DBT Snowflake Migration in Practice: TPC-H Data Warehouse Pipeline
If you have built a data warehouse pipeline with dbt on Snowflake, the core migration effort to Singdata Lakehouse is concentrated in 6 platform-specific features. Standard SQL models require zero changes.
This article demonstrates the complete migration process using a real migration project: migrating sfc-gh-dflippo/snowflake-dbt-demo (a dbt demo project maintained by a Snowflake official engineer) to Singdata Lakehouse. The data source uses the TPC-H standard dataset shared by both platforms. All models have been verified through actual execution — 24/24 passing.
Full code on GitHub: clickzetta/snowflake-dbt2lakehouse-dbt
Original Project
sfc-gh-dflippo/snowflake-dbt-demo is a dbt feature demonstration project maintained by a Snowflake official engineer. The business scenario is TPC-H customer order analysis: starting from raw order data, processing through Bronze (cleaning) → Silver (aggregation, segmentation) → Gold (dimension tables, metrics) layers, ultimately producing customer value segmentation, order fact tables, calendar dimensions, and other analytical models.
The project covers most of dbt's advanced features on Snowflake: Dynamic Tables, Streams (CDC), Sequences, Python models, Incremental strategies, etc. — making it an ideal subject for validating migration completeness.
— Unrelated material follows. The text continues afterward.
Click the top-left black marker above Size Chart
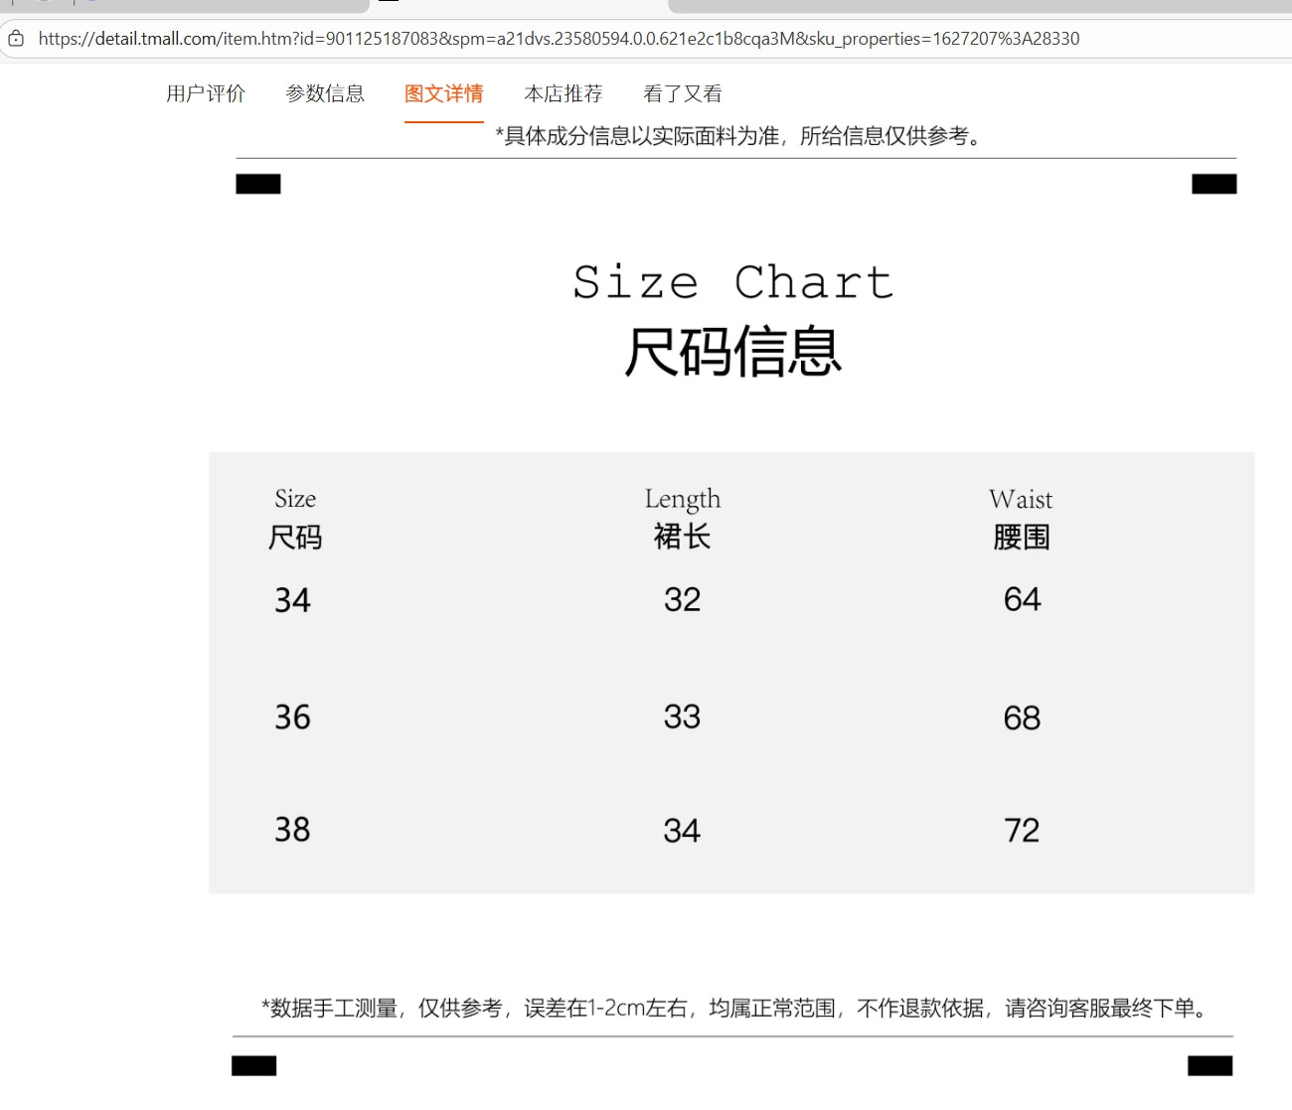The width and height of the screenshot is (1292, 1110). 258,184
The migrated code is in the 03_lakehouse/ directory. The original Snowflake code is preserved in 01_snowflake/ for comparison. Migration notes are in 02_migration/MIGRATION_NOTES.md.
Conclusion First
Your dbt project can be migrated; business logic does not need to be rewritten. This migration made 6 changes, all of which are platform configuration and function name replacements — not a single change touched the data processing logic itself. If your project only uses standard SQL (no Dynamic Tables, Streams, or Sequences), changing profiles.yml is all you need.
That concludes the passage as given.